Ouvindo o baque dos passos do capitão ficarem cada vez mais baixos, ele falava rápido, um turbilhão de pensamentos invadiam sua mente e ele colocava as mãos na cabeça, tentando usar as melhores palavras que encontrara.

— Eu gosto do capitão, mama, ele gosta de mim. Não há sem-vergonhice nenhuma. — Dizia ele, a voz embargada, encarava aquelas palavras, agora claras em sua mente. Tão reais agora, mas ainda assustadoras. Luccino demorou para admitir para si mesmo que se atraía pelo capitão, tentando não se torturar com os próprios pensamentos. E agora ele finalmente admitira isso pra si. Mas infelizmente ele não poderia ficar feliz nem mesmo esboçar o menor dos sorrisos, pois ao proferir estas palavras, podia ver os rostos de seus pais. O rosto furioso do pai e o rosto decepcionado da mãe.

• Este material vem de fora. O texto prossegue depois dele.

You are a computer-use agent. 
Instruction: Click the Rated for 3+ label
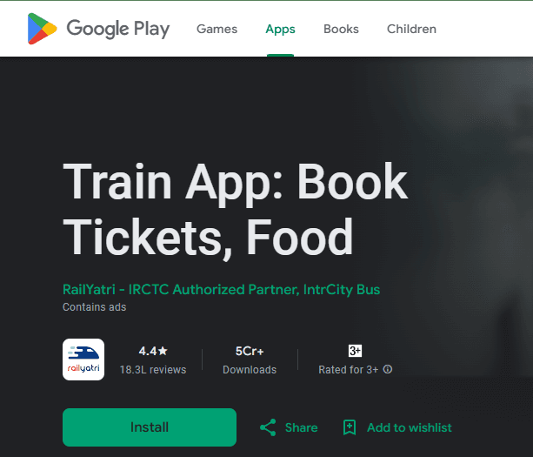(x=348, y=370)
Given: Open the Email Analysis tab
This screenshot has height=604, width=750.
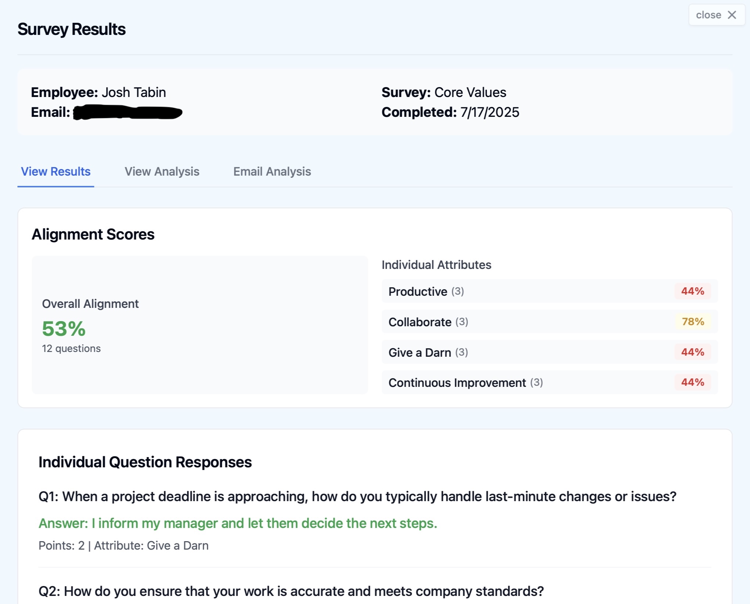Looking at the screenshot, I should click(272, 171).
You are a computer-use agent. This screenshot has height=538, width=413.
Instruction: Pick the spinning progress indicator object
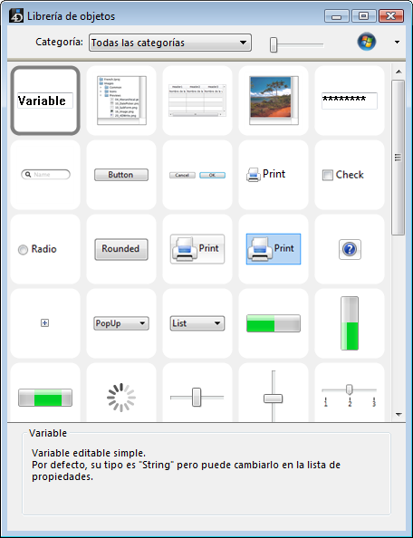point(121,398)
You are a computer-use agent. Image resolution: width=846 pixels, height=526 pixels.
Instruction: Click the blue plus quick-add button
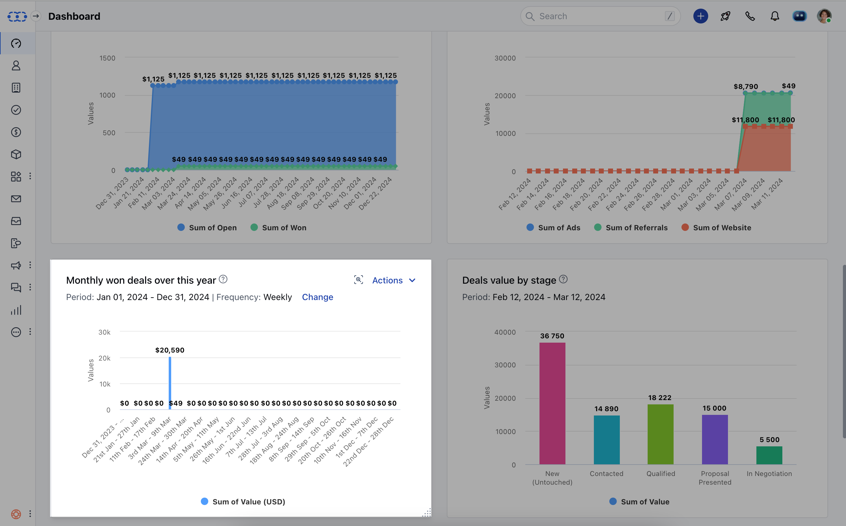(700, 16)
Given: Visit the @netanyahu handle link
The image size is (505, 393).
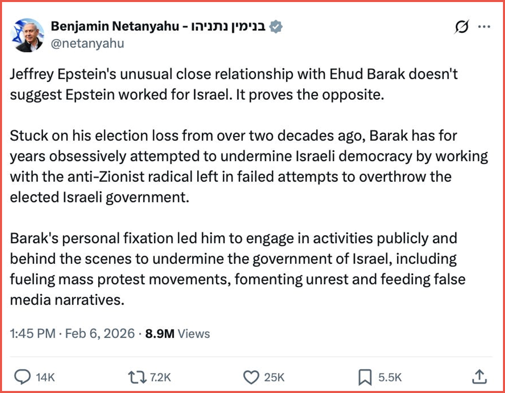Looking at the screenshot, I should 87,43.
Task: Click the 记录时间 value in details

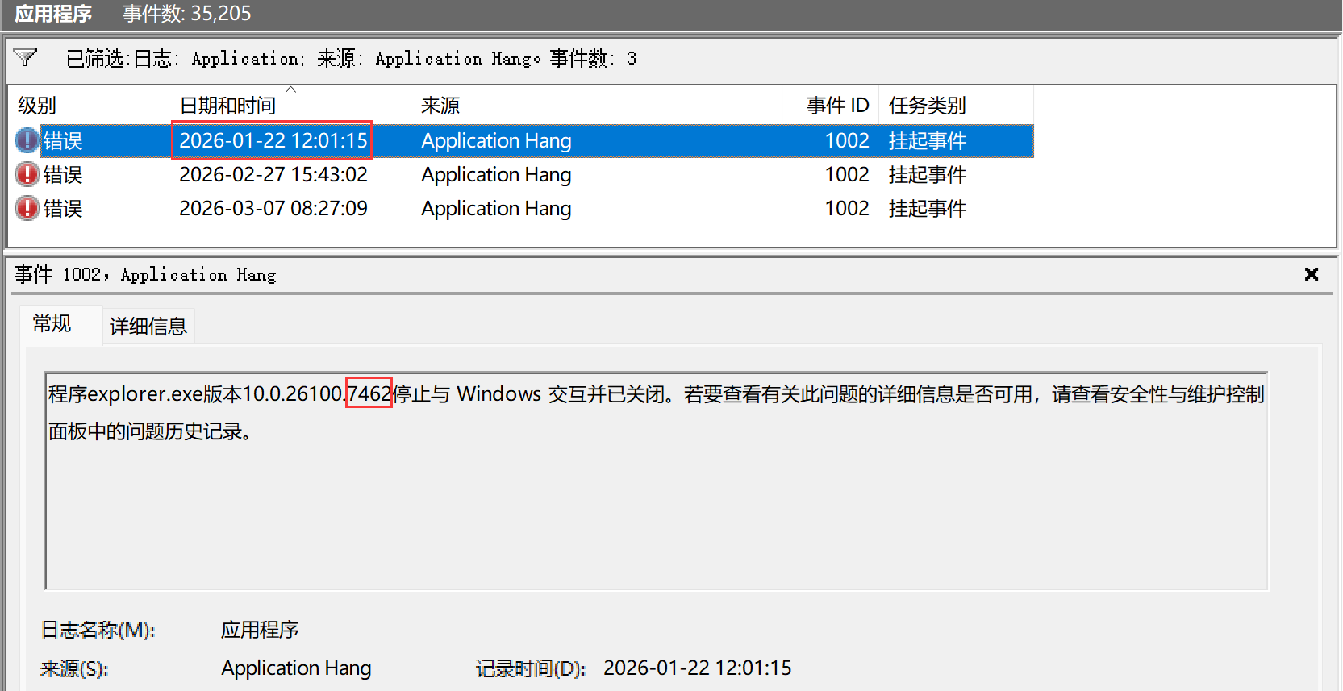Action: click(697, 668)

— Arruma suas trouxas! E some daqui! — Disse seu pai. As últimas palavras que ouvira dele antes que o mesmo saísse pela porta.

Ele procurou alento no olhar da mãe, numa última e mísera esperança de conseguir abrigo para si, para sua mente, para sua confusão. Mas sua mãe o olhava sem compreender, como se não reconhecesse.

Mama , é isso que você quer também ? — Ele questionou, a voz completamente afogada nas lágrimas que já começavam a escorrer dos seus olhos.

Mas sua mãe não disse nada, apenas saiu junto do pai, deixando Luccino sozinho, isolado, perdido. Sem nada nem ninguém  que o pudesse amparar. Quem dera Mariana estivesse ali, ela iria ajudá-lo, mas não havia ninguém no quarto. Luccino estava sozinho com os próprios pensamentos, as próprias lágrimas e agora isso eram as únicas coisas que tinha.

Deixou-se sentar na cama, pois já não tinha forças para manter-se em pé. Não sabia mais o que sentia. Sua mente estava tomada pela imagem do capitão o defendendo, o olhar furioso do pai, a feição decepcionada da mãe,   cada frase, cada palavra entrando e saindo, repetindo de novo e de novo.

"Um motivo pra lutar"

"Eu sabia que havia algo de errado com você!"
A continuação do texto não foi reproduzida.